リズが災厄の殺戮から皆を守るバリアを使用した時、使っていたのと同じ杖だ。リズの愛杖らしいんだけど、それがまた魔法使いっぽくてカッコイイし、キレイな水晶はリズによく似合っている。
「り、リズ。休憩、しますか?」
「ありがとうございます。でも大丈夫ですよ。もうすぐ中継地点の小さな村に辿り着くはずですので……それまで、頑張ります」
そう言って、辛そうだけどリズは前を向いて歩き続ける。
中継地点、か。そこでメルリーシャさんからもらったお金で必要な物を買い、それからサレンド村と呼ばれる、私がこの世界に召喚された場所に向かうという訳だ。
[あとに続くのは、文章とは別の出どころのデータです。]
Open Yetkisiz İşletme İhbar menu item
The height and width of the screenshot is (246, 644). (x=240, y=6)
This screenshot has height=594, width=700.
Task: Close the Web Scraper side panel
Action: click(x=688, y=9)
もうすぐつくというなら、今無理に休憩する必要もないだろう。
でも中継地点に辿り着いたのは、それから3時間ほど後の事だった。
森の中に出来た道をひたすらに進んでいくと、だんだんと、伐採されて人の手が加えられた木が視界に入るようになり、やがて道の先を塞ぐ門にぶちあたった。森の中に出現した村は、木で出来た簡単な柵によって囲まれている。門はその柵と連なって設置されている。柵の向こうには櫓もたっていて、そこに弓を手にした兵士が立って周囲を監視しているようだ。
「はぁ、はぁ……!」
「り、リズ!」
そこに辿り着いた瞬間、リズが限界を迎えたかのように倒れそうになったのを、私は支えてあげた。
ギリギリ倒れずに済み、身体が密着する事になる。
リズは体中から汗を流していて、密着する事によって伝わる体温は高い。頑張りすぎだよ。だから休憩しようって言ったのに。
「す、すみません。大丈夫、歩けますよ」
「……」
本人はそう言うけど、これ以上無理をするのはいけないと思う。
そこで私はリズの前に跪き、それから両足を後ろ手に腕で掴んで立ち上がり、リズを持ち上げた。持ち上げた際に手がリズのお尻を触るような形となるけど、不可抗力である。
「ひゃあ……!?」
「お、落ちないように、肩に掴まって、ください」
「いいですよ、こんな事しなくても!これ以上シズに迷惑もかけられませんし、それに私重いですよ……」
「全然重くないです。そ、それに、この方が、早くつくと思うので……」
「……すみません、お願いします」
リズは最初慌てた様子だったのに、そう言って黙ると、おとなしく私の肩に手を回してきた。そして身体を密着させて来る。
息を整えるために私の耳元で深く息をし始めたリズの息が、少しくすぐったい。でも同時に気持ちがいい。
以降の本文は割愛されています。